TEXT BLOCK:
Limited angle THz computed tomography for tissue imaging

Summary form only given. Due to the low penetration depth of THz waves, research in biomedical THz imaging has been primarily focused on the reflection-mode spectroscopy for the diagnosis of various types of cancer (breast, skin, cervical and colon) as well as the classification of skin burns. However, alternative techniques have been around for many decades. For instance, X-rays provide an inexpensive and high-resolution imaging methodology with excellent tissue penetration. Also, MRI screening offers non-ionizing, high-resolution tomography, and microscopic imaging (biopsy) is a benchmark when it comes to diagnosis reliability. Nevertheless, one of the biggest problems in medical imaging is to combine the microscopic and macroscopic imaging to define cancerous tissue margins more reliably. THz imaging cannot match microscopy in image resolution; however, it can provide unique macroscopic information such as tissue permittivity and absorption. Perhaps more importantly, unlike X-rays, THz waves are non-ionizing and thus considered safe for extended exposure times. To date, THz imaging has been mostly applied to acquire 2D images of the samples. On the other hand, computed tomography - or 3D imaging - offers much more, including anatomical information by providing measurements through the depth of the examined tissue volume. Recently, we implemented a THz computed tomography system that utilizes a real-time THz camera capable of generating THz-CT images within minutes (G. C. Trichopoulos and K. Sertel, “Large format focal plane array for rapid THz computed tomography” 2013 IEEE Int. Symp. on Antennas and Prop.). For a full 3D CT reconstruction, an 180° scan of the sample is necessary. However, for biomedical imaging the excised tissue is placed into thin glass or quartz fixtures that inevitably limit the viewing angle. This effect, which is also known in electron microscopy tomography as the “missing wedge”, results in comprom- sed image quality. In this paper, we investigate the utility of limited-angle THz-CT for 3D imaging of biological samples. Using measurements limited to 60° degrees (from normal), an image resolution close to 1.2mm is achievable at 700 GHz. Simulations have indicated that by rotating the object on the vertical axis we can provide more information on the reconstruction process and thus, minimize distortion. We will present phantom measurements that demonstrate the advantages of dual-axis scans for THz-CT reconstruction.

DATA BLOCK:
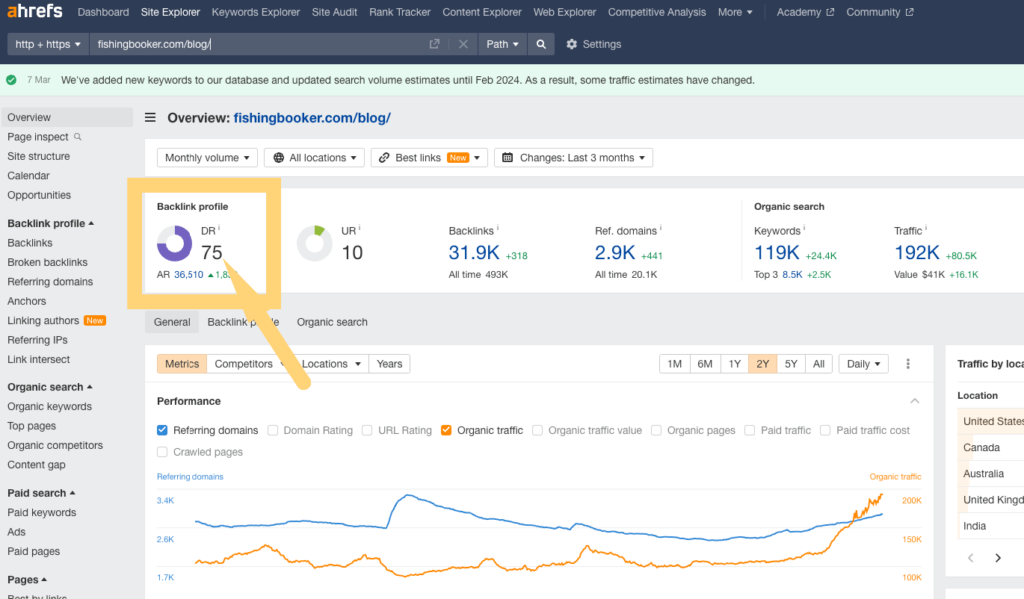Viewport: 1024px width, 599px height.
Task: Open the Monthly volume dropdown
Action: tap(208, 158)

TASK REQUIREMENTS:
Answer these questions using the text on limited-angle THz computed tomography:
1. For which types of cancer has reflection-mode THz spectroscopy been used in diagnosis?
2. What image resolution is achievable at 700 GHz with measurements limited to 60° from normal?
3. What kind of scans do the planned phantom measurements show advantages of for THz-CT reconstruction?

RESPONSE:
1. Breast, skin, cervical, and colon cancer.
2. Close to 1.2 mm.
3. Dual-axis scans.